控除額や詳細については「相次相続控除で相続税を安くするために絶対に知っておくべき10のこと」を参考にしてください。
相続税の申告期限
相続税の申告期限は、「その相続の開始があったことを知った日の翌日から10か月以内」と決まっています。この日までに申告と納付を済ませなければいけません。
相続は被相続人の死亡によって開始します。つまり、「その相続の開始があったことを知った日」とは、「被相続人(死亡して財産を残す人)の死亡を知った日」のことです。
例えば、被相続人の死亡を知ったのが1月1日だとすると、その翌日は1月2日、その10か月以内の最終日は11月1日なので、この場合の相続税の申告期限は11月1日ということになります。
なお、被相続人の死亡を知った日が死亡日より後でも、税務署は、通常、死亡日から起算します。
税務署は、申告義務者が被相続人の死亡を知った日について、「社会通念上死亡を知り得た日」と解釈し、基本的には、死亡日ということになるのです。
税務署に、死亡を知った日が死亡日以降であることを認めてもらうことは容易ではありませんから、死亡を知った日が死亡日以降であっても、死亡日から起算した期限内に申告・納付を間に合わせることをおすすめします。
税務署の開庁時間
なお、税務署の開庁時間は午前8時半から午後5時までです。

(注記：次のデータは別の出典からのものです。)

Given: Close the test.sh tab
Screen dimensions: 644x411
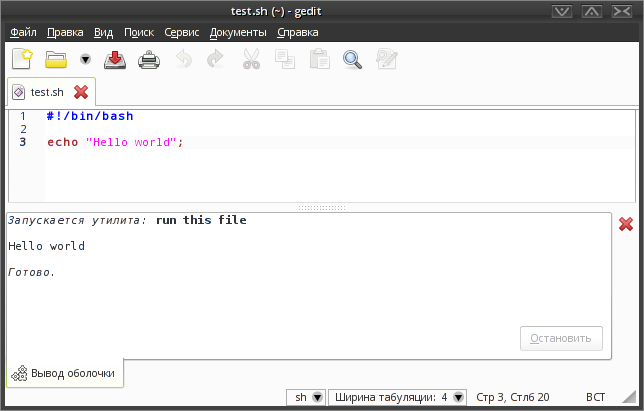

土曜日、日曜日及び祝日は開庁しておらず、相続税を申告することはできません(税務署の時間外収受箱へ投函することはできます)。
そのため、申告期限の最終日が土曜日、日曜日または祝日の場合は、その翌開庁日である次の平日が申告期限となります。
書類の不備や差し戻しの可能性もゼロではないため、早めに申請しましょう。
また相続税申告はe-Taxでも可能です。電子納税で納税まですることもできます。税務署に行かずに24時間申告が可能なので、検討しても良いでしょう。ただし、相続税申告に不慣れな方は専門家に相談することをおすすめします。
未分割の相続税申告のよくある質問
相続財産が未分割の場合の相続税申告についてよく聞かれる質問を集めました。
遺産分割協議が終わってませんが、相続税申告はしなければいけませんか?
相続税がかかりそうな場合は、未分割の場合でも法定相続分どおりに分割したと仮定して税の申告及び納付をする必要があります。
相続税の申告期限はいつですか?
相続税の申告期限は、「その相続の開始があったことを知った日の翌日から10か月以内」です。この日までに申告と納付を済ませなければいけません。
未分割のまま相続税申告をすると、どのようなデメリットがありますか?
未分割のまま相続税申告をすると、配偶者の税額軽減(配偶者控除)や小規模宅地等の特例などの特例を受けられないことがあります。
まとめ
以上、遺産が未分割の場合の相続税申告について説明しました。
未分割のまま相続税申告期限を迎える場合、特例を適用できないことで相続税を損してしまわないように、「申告期限後3年以内の分割見込書」の提出等、手続きを抜かりなく進めなければなりません。
また、修正申告の必要があれば速やかに手続きを行いましょう。
わからないことがあったり、困った時には、相続税に強い税理士に申告について相談してみることをおすすめします。また相続税に強い税理士であれば、特例などを利用して想定より相続税が減るかもしれません。